Document source
En dépit d'éléments communs, les politiques climatiques nationales sont hétérogènes, qu'il s'agisse de leur ambition - à savoir le niveau de leurs engagements en termes de décarbonation - ou des politiques (prix, réglementations, subventions) mises en oeuvre. En raison des difficultés inhérentes à la comparaison des efforts au niveau international, il est illusoire de tenter de réduire les effets de cette hétérogénéité à une métrique commune de l'effort de chaque pays, qui serait un équivalent prix des mesures réglementaires ou incitatives mises en place pour décarboner l'économie. Une conséquence directe de cette diversité est l'existence de fortes différences de prix du carbone au niveau international, ou de distorsions de concurrence.

Dans l'hypothèse où les politiques nationales viseraient le même objectif de réduction des émissions, mais en faisant appel à des instruments différents, il y aurait des distorsions de concurrence.

Dans l'hypothèse où les politiques nationales feraient appel aux mêmes instruments (en particulier à un prix du carbone, qui cependant pourrait différer), il y aurait une réallocation de la production des industries fortement émissives vers les régions moins-disantes. Comme le Prix Nobel d'économie Joseph Stiglitz l'a rappelé en 200679(*), les États taxant moins, ou pas, le carbone, ils subventionnent de facto leurs industries fortement émissives.

Énoncé de l'exercice
Prolongez le texte consacré à l'hétérogénéité des politiques climatiques nationales au-delà de sa dernière phrase. Les lignes présentées ensuite constituent un matériel indépendant du texte.

Matériel fourni
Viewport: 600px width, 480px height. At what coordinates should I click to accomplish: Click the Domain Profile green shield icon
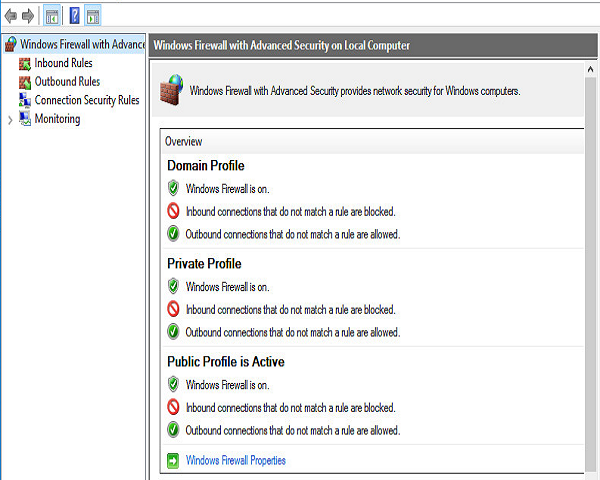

Résultat attendu
Les émissions seraient dès lors simplement déplacées des pays les plus ambitieux vers les moins ambitieux avec des « fuites de carbone ». Mais alors que les distorsions de concurrence, s'agissant de subventions, relèvent des instruments de défense commerciale prévus par les disciplines multilatérales, le moindre effort de décarbonation d'un pays, s'apparentant lui aussi à une subvention, est en réalité inattaquable dans le cadre des règles multilatérales du commerce. On doit alors s'appuyer sur des instruments permettant de limiter les fuites, en capitalisant sur les possibles exceptions environnementales aux règles du commerce international.

Pour l'auteur, le mécanisme d'ajustement carbone aux frontières (MACF), qui vise à réduire les fuites de carbone, ne saurait les éliminer complètement, même s'il les réduit de 40 % par rapport au système actuel d'allocation gratuite de quotas d'émission aux secteurs énergo-intensifs exposés à la concurrence internationale : « Le MACF est par nature un instrument imparfait, parce qu'il ne corrige que les différences de prix du carbone dans certains secteurs très énergo-intensifs et ne porte que sur les importations ».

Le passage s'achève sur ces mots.